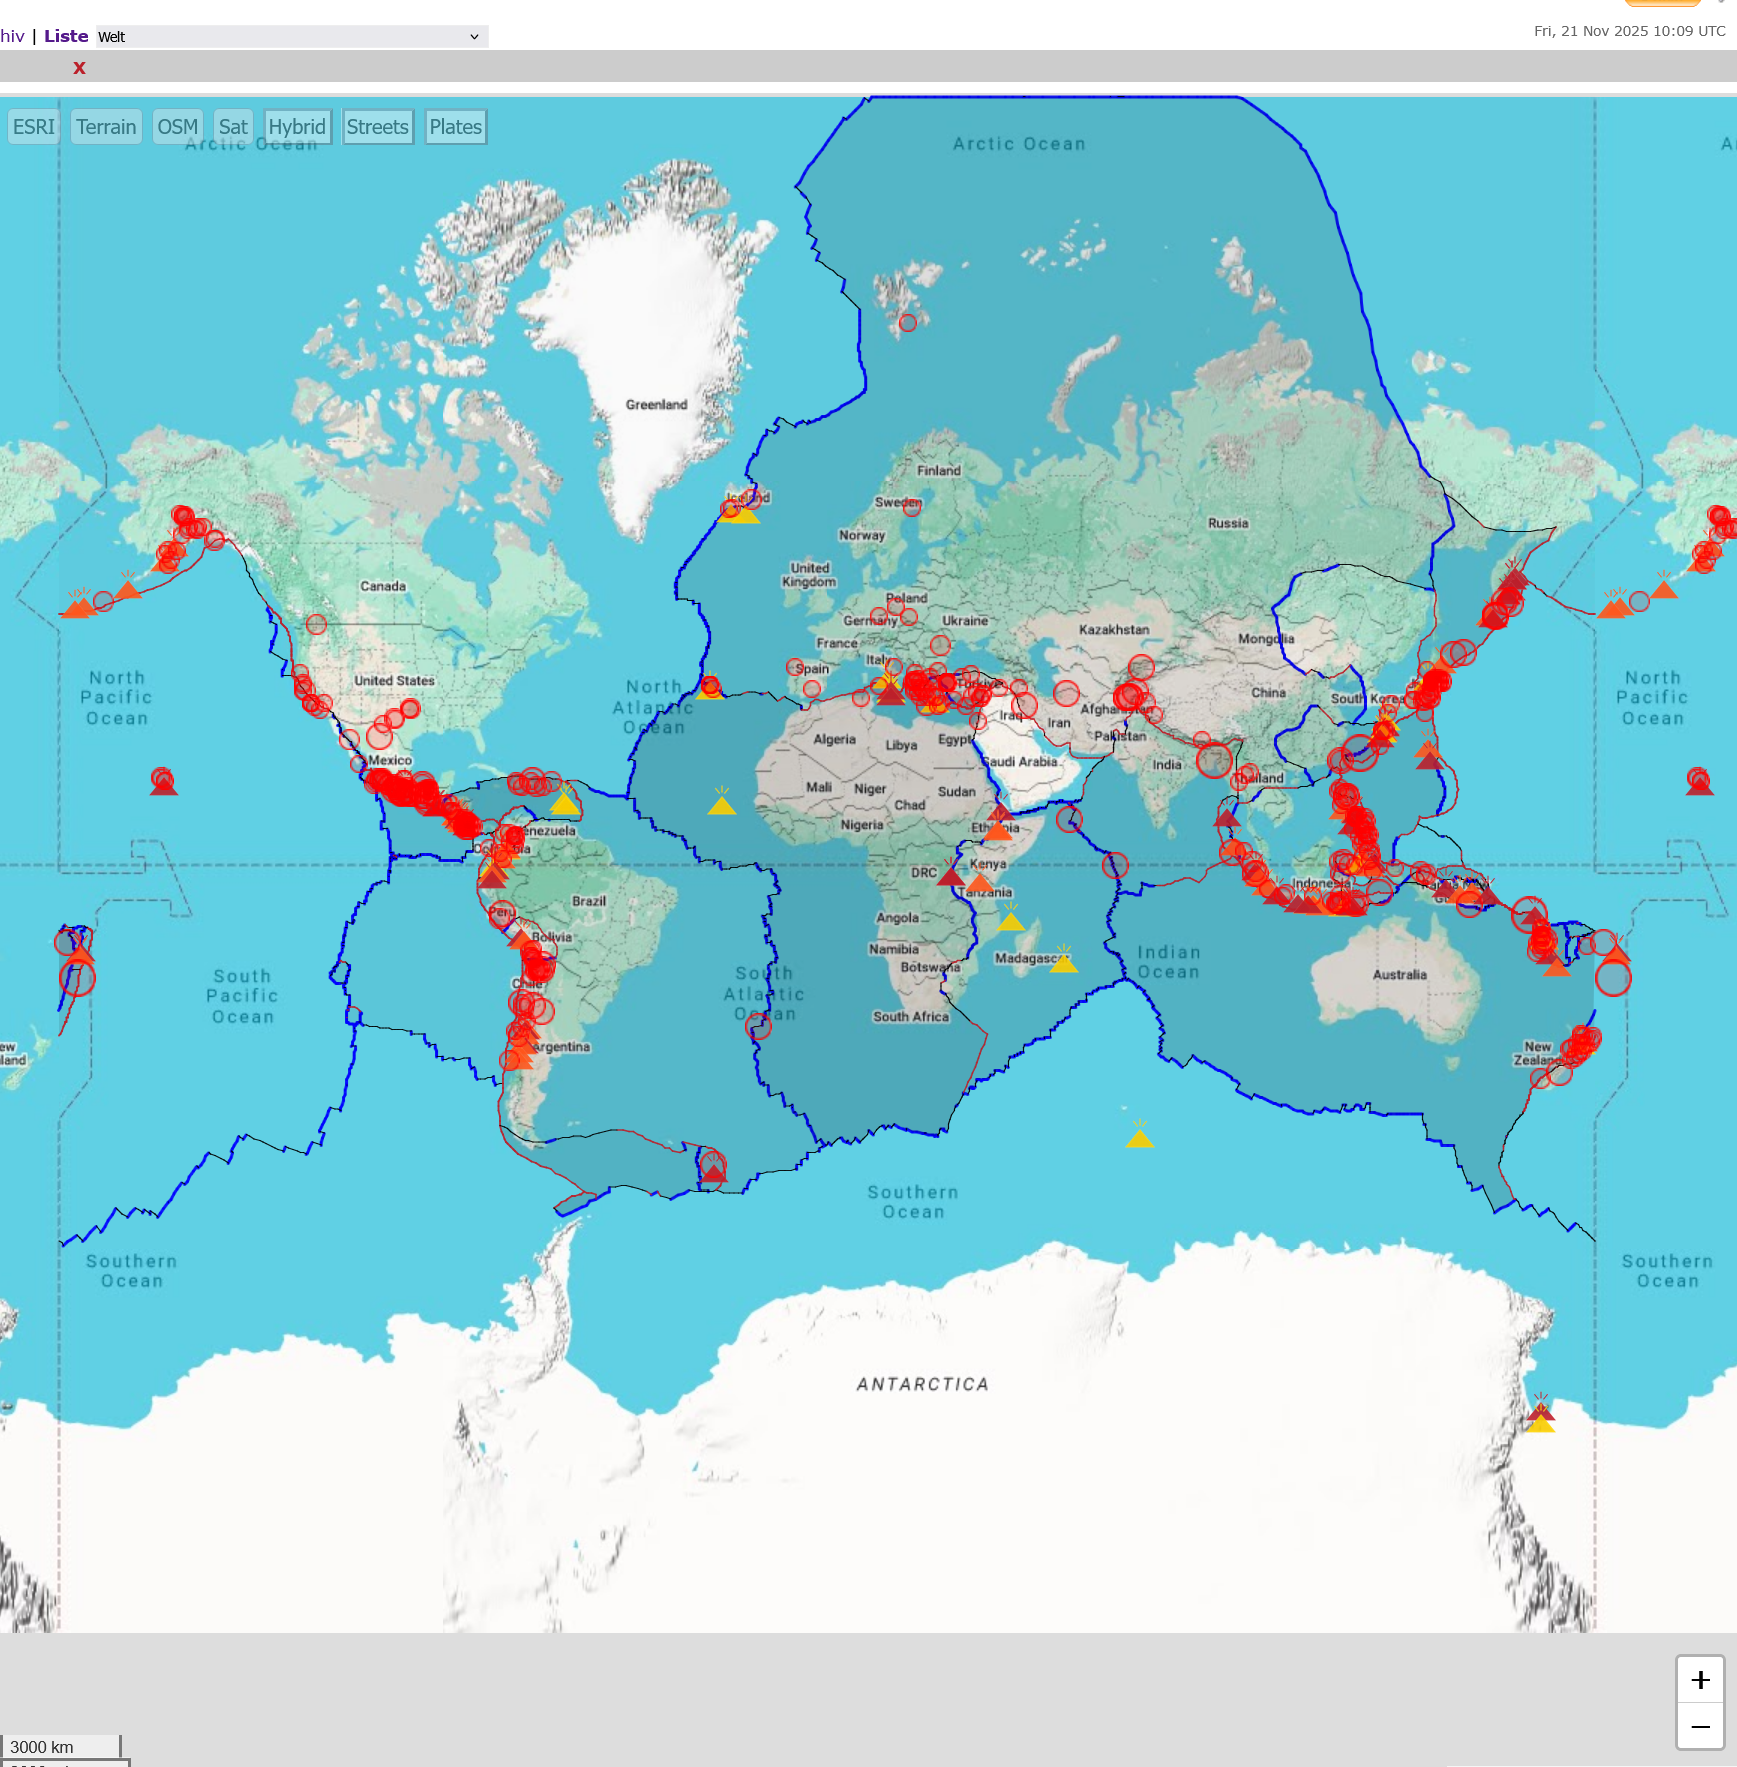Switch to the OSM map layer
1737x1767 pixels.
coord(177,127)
_____
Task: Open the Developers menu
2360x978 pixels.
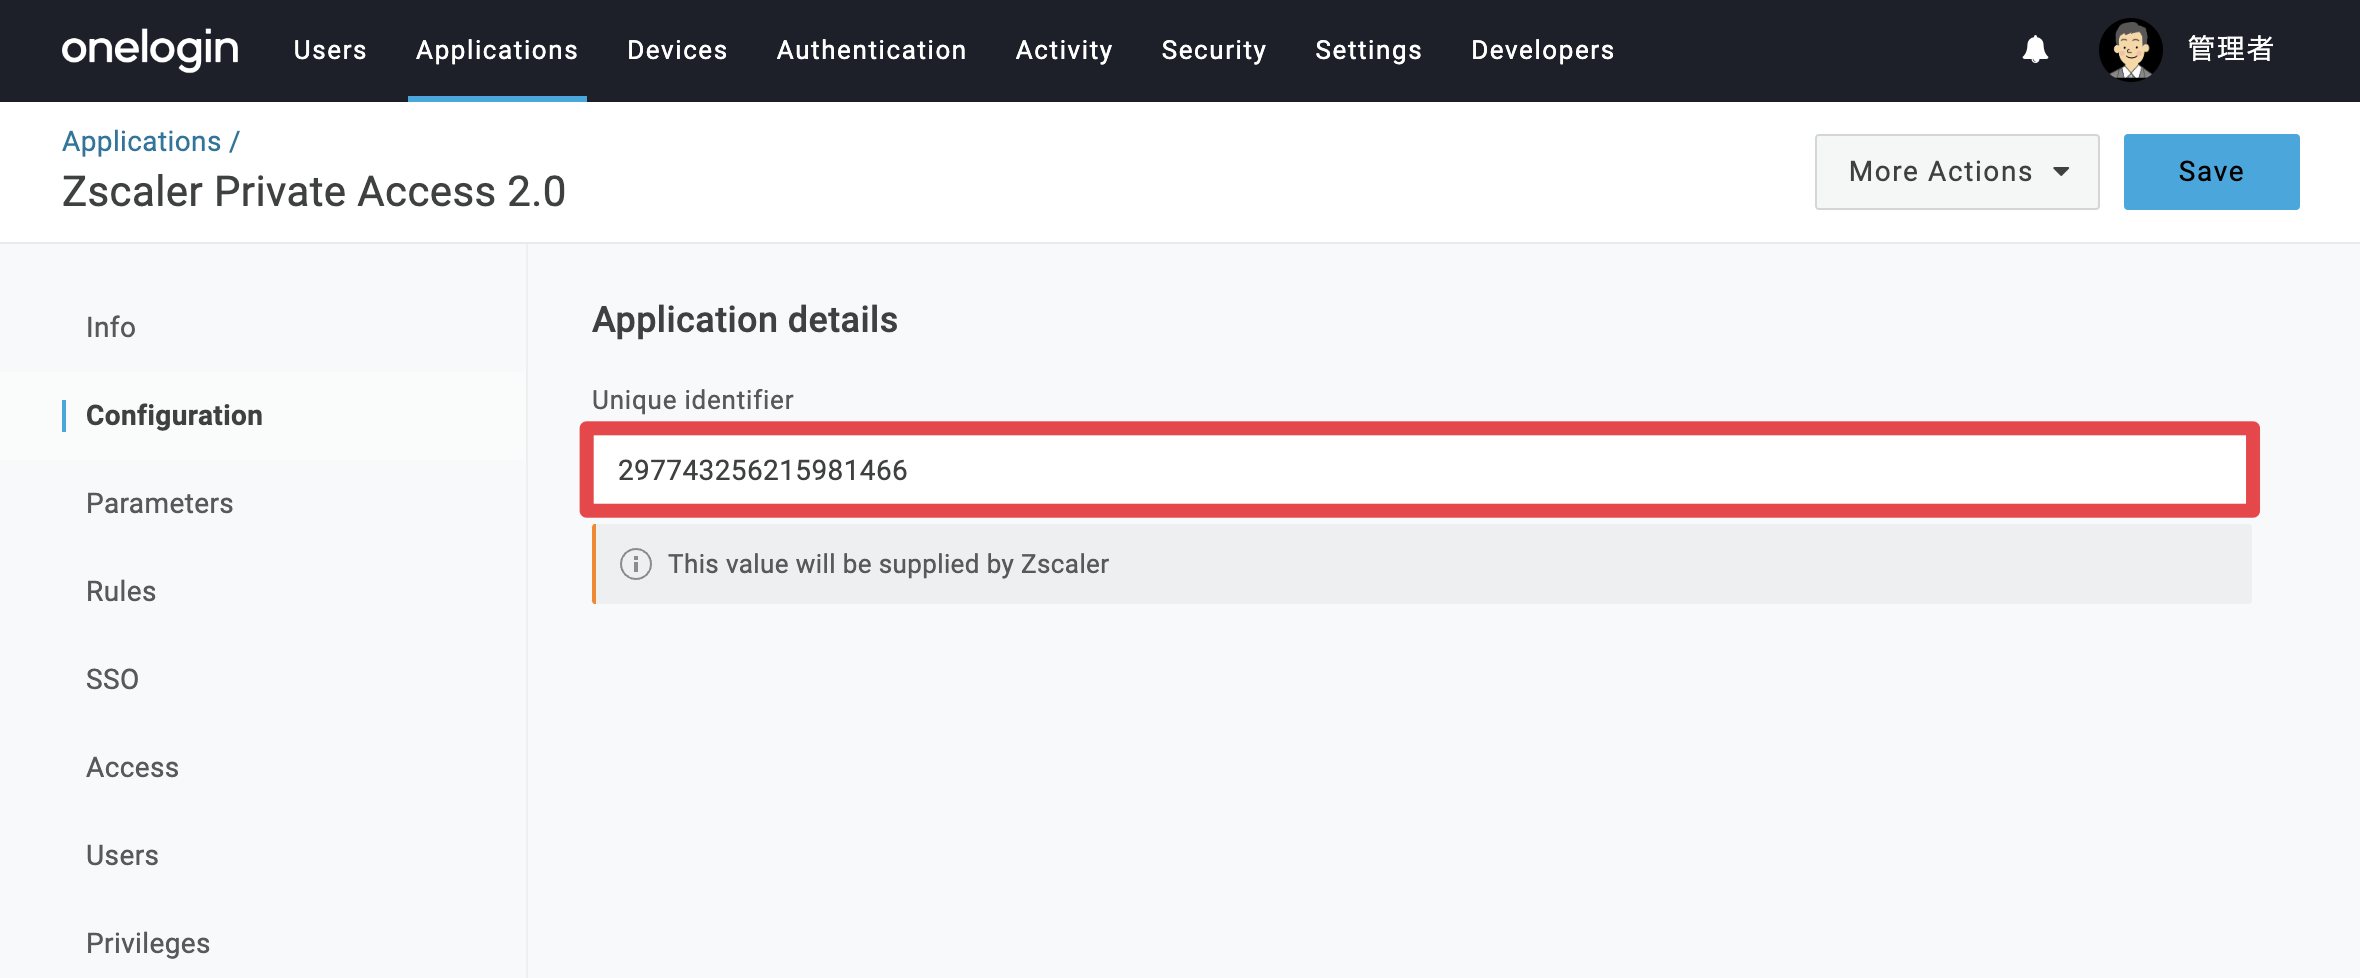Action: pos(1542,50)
_____
# [Problem description]
Rewrite the stretch from the line containing "Switch to the OSM map layer" through the line containing "coord(177,127)", substituting "base layer" for "map layer" and keeping everything else the same. Leave the pictures out of your answer.

# [Exercise solution]
Switch to the OSM base layer
1737x1767 pixels.
coord(177,127)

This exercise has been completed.